Excerpted text:
+--

Curious what other landlords do for a holding deposit/fee so that they will take their ad off the market, before the new tenant moves in. Do you require it to equal one month's rent? Half a month's rent? Some other amount entirely?
Also, what do you call it? Is it a "non-refundable fee" that gets credited toward rent? Or toward the security deposit? Do you just call it a "deposit"? Do you call it "prepaid rent"? How do you make clear that it's non-refundable (or is only refunded if you can re-rent it)?
I'm sure some of this depends on what's legal in your state.
I call it a holding deposit agreement which goes towards the rental deposit when the tenant moves in. If the tenant does not move in on the move in date a $200 fee is deducted and a daily fee until the unit is rented. You shouldn't have to hold a place to long in Orange County, vacancy levels are low right now and the demand is high.
I'm actually in the middle of this now. When the tenant wants to claim tenancy for a unit early, I ask for the security deposit before I'll agree not to rent the unit to anyone else. I don't officially "take it off the market" because I don't execute a lease until I receive both the deposit and the first month's rent. If they pay both, I'll stop showing the unit.
Until the tenant pays both the deposit and the first month's rent, I continue to show the unit to other potential applicants. I tell the other potential applicants that an applicant has paid the deposit, but that if that applicant doesn't follow through and complete the process I will be happy to consider the new potential applicant if they want to fill out an application. The only real downside is when a later new applicant turns out to be a better potential tenant (on paper) than the one who has locked up the house. That drives me a little crazy.
I've learned to never take a unit off the market until I have both the deposit and first month's rent. You never know what a potential tenant will do.

+--

Supplied data:
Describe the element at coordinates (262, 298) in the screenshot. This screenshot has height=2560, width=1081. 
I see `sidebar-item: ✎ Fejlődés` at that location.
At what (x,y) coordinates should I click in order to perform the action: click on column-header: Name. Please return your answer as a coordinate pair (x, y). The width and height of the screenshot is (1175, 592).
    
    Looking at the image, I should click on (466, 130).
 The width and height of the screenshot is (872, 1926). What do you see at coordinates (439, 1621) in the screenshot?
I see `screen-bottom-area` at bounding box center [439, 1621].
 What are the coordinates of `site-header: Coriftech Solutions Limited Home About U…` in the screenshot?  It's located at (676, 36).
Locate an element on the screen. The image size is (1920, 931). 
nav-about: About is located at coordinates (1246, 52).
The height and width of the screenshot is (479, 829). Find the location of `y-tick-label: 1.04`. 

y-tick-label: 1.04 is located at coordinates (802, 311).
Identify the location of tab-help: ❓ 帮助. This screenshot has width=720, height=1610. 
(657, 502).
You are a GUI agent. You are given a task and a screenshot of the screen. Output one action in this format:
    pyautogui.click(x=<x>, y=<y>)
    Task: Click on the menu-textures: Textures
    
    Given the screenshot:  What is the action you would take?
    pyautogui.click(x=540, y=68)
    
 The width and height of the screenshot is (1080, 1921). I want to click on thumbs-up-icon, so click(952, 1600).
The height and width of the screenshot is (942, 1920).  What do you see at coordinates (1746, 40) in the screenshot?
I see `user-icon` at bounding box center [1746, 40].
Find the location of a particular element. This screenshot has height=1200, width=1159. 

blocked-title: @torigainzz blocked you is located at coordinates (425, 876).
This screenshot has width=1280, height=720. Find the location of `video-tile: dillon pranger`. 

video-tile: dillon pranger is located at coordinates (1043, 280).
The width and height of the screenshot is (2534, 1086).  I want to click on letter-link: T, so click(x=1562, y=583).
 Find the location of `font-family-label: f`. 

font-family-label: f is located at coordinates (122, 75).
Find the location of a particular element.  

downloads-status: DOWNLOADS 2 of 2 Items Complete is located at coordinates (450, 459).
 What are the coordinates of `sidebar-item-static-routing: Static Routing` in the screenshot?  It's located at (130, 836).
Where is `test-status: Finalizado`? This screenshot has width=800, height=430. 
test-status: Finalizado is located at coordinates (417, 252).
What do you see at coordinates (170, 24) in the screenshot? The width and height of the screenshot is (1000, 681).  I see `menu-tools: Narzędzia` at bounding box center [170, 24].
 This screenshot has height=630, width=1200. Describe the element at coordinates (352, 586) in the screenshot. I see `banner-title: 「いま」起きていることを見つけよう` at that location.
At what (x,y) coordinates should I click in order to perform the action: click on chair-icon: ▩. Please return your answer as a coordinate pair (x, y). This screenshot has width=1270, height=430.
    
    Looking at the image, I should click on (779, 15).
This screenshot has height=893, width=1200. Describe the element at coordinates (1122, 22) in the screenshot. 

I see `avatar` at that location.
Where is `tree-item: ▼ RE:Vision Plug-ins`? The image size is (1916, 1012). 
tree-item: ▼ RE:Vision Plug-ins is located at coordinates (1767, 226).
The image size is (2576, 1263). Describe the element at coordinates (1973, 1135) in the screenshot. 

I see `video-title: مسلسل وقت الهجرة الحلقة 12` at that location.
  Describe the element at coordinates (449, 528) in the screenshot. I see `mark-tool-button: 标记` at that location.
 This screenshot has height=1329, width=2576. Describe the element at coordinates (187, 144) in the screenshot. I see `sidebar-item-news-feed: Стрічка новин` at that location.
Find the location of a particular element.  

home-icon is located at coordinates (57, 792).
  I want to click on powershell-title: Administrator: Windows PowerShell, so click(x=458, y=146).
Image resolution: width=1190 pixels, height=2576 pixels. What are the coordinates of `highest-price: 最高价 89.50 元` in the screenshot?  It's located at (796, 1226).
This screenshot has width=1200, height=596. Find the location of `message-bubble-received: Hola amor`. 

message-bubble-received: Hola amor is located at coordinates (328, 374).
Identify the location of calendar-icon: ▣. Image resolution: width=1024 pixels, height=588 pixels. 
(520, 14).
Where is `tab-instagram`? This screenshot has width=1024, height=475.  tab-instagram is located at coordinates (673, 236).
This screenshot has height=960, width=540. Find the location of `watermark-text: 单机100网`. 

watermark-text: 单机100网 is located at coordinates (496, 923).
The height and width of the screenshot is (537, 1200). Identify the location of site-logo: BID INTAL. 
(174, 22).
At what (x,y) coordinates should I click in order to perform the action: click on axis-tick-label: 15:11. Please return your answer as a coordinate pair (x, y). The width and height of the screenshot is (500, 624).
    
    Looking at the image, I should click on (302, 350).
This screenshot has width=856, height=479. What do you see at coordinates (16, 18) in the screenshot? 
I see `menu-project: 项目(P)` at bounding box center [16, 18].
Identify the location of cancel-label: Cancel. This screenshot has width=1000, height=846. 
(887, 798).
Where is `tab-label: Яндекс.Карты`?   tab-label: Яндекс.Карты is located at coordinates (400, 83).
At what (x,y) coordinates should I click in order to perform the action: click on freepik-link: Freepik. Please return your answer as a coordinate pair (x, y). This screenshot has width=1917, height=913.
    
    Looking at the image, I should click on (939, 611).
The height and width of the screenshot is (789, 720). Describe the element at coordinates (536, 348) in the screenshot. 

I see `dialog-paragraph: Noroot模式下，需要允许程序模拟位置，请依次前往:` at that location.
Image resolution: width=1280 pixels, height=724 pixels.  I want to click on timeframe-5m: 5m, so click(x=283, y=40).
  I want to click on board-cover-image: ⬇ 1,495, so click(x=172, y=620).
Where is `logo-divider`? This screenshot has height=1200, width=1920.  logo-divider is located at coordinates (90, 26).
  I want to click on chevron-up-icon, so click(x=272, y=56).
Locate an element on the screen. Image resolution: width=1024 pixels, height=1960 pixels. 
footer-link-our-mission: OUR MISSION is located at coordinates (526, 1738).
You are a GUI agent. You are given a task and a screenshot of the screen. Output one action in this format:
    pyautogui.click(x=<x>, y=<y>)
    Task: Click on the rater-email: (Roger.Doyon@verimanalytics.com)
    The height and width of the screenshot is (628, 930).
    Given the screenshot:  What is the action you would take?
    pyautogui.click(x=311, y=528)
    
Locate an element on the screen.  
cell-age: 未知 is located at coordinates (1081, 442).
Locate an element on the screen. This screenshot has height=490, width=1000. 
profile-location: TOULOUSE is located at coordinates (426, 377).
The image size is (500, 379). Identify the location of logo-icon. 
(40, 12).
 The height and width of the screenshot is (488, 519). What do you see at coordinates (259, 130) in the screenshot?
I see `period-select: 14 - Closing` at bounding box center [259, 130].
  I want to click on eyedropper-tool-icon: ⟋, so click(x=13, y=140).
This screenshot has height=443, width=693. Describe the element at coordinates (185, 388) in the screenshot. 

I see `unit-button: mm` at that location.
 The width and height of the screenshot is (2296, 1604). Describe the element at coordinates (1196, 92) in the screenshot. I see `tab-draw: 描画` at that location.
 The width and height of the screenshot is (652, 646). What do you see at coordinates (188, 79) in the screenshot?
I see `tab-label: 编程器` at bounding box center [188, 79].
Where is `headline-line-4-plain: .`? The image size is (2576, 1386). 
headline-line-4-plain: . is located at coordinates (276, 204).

+--

What to work on:
1. Write out the part of the holding deposit discussion that begins with the words containing "Also, what do" and ends with "in your state.", unchanged.
2. Give back the lines of the entries that run from the line containing "Locate an element on the screen. Image" through the line containing "cell-age: 未知 is", both included, with no change.

List of answers:
1.
Also, what do you call it? Is it a "non-refundable fee" that gets credited toward rent? Or toward the security deposit? Do you just call it a "deposit"? Do you call it "prepaid rent"? How do you make clear that it's non-refundable (or is only refunded if you can re-rent it)?
I'm sure some of this depends on what's legal in your state.

2.
Locate an element on the screen. Image resolution: width=1024 pixels, height=1960 pixels. 
footer-link-our-mission: OUR MISSION is located at coordinates (526, 1738).
You are a GUI agent. You are given a task and a screenshot of the screen. Output one action in this format:
    pyautogui.click(x=<x>, y=<y>)
    Task: Click on the rater-email: (Roger.Doyon@verimanalytics.com)
    The height and width of the screenshot is (628, 930).
    Given the screenshot:  What is the action you would take?
    pyautogui.click(x=311, y=528)
    
Locate an element on the screen.  
cell-age: 未知 is located at coordinates (1081, 442).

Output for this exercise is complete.